Every now and then my teachers make us watch documentaries for homework. Most recently it was one about “alternative” religions, where they interviewed some guy who converted to Rastafari. Most of what he said sounded ever so slightly insane to me, except for one thing: mental slavery. Being stuck in the same patterns of thinking, unable to see anything except for what your peers tell you. (if that’s what he meant)
It is a very destructive way of thinking. And I don’t think it’s unusual, at all.
Perhaps it is the cause of that feeling, that everything has been said and done already. It hasn’t, obviously, but it feels as if. I mean, there’s no point for me to make a statement against [insert cruel ideology], because everyone has done that already. Those who don’t believe in it wouldn’t listen anyway. Endless battles – ending slavery, right to vote, legalizing gay marriage and on and on – have already been fought. I’m infinitely thankful to those who fought them, but at the same time it would be nice to have started something new, or contributed to something new. Something that actually matters.

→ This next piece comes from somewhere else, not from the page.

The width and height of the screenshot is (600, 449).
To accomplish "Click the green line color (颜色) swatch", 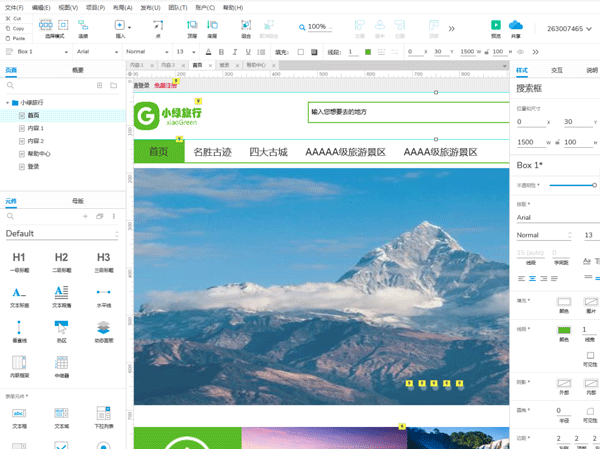I will coord(563,329).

So what do we do when we don’t need to fight? Act to please? Show people that we are so kind and open-minded and smart, as if it made us unique?
Like in elementary school, when we were to discuss moral dilemmas. It was really about making us all agree – “it’s OK to have different opinions, as long as we all agree” or whatever. I do agree with the ideas we were given – don’t hurt people, don’t kill people, don’t be mean to people – and I think I would have agreed with them without being taught to. What bugs me is the learning process, and how we were (are) encouraged to question everything except what they tell us.